[[ Data records, beginning ]]
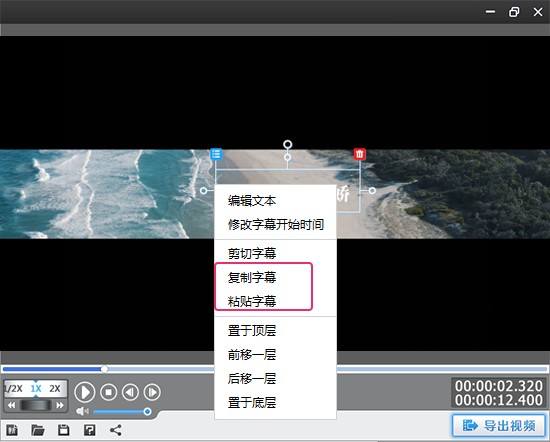Viewport: 550px width, 442px height.
Task: Select 2X playback speed
Action: pos(55,389)
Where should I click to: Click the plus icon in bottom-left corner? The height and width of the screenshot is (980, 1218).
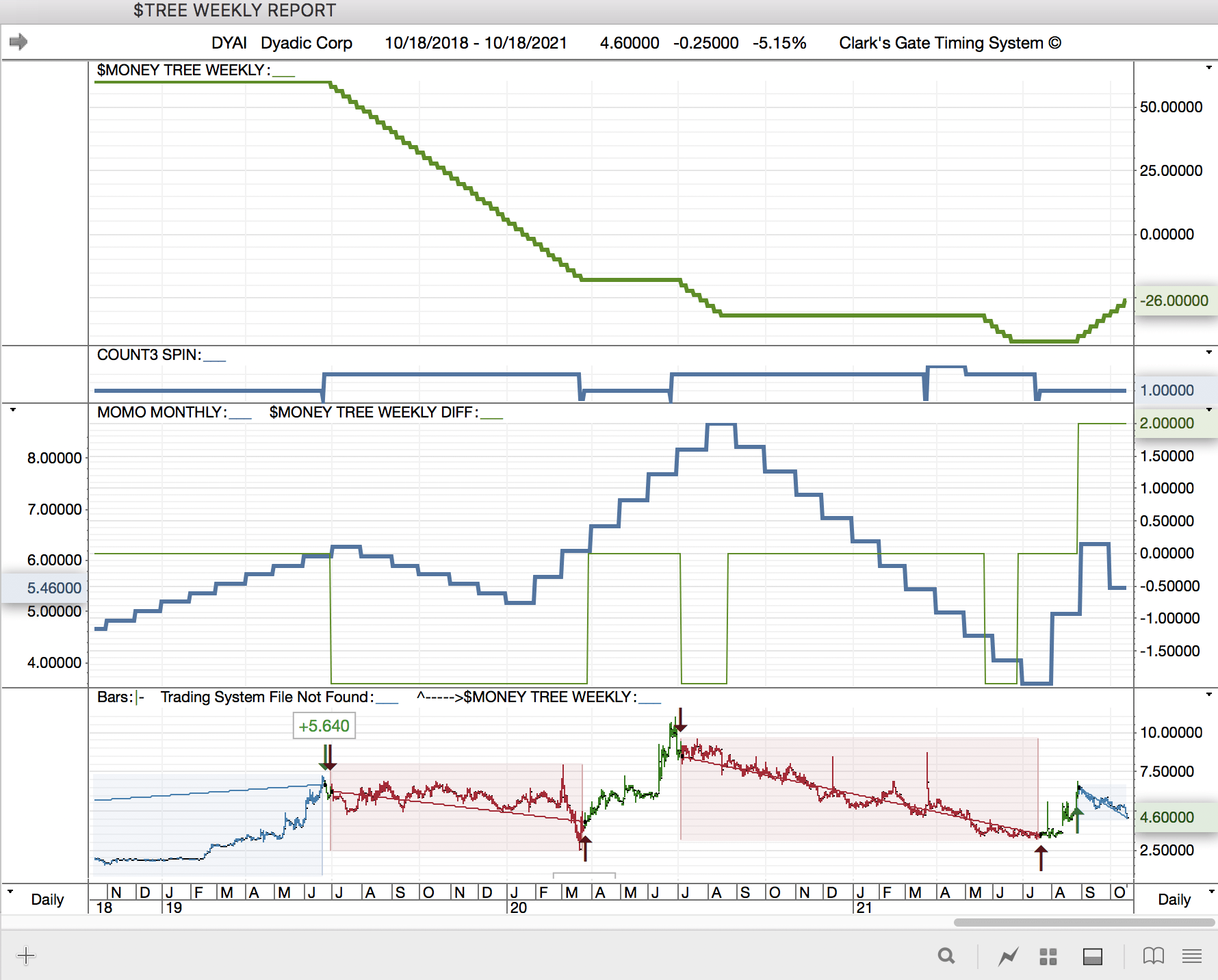click(x=26, y=955)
[[ Data records, end ]]
Try it -
Set down, in exact form, only the lines that start at the one containing "Where should I" and finish at the last line of the material; pictures do not go in.

Answer -
Where should I click to: Click the plus icon in bottom-left corner? The height and width of the screenshot is (980, 1218).
click(x=26, y=955)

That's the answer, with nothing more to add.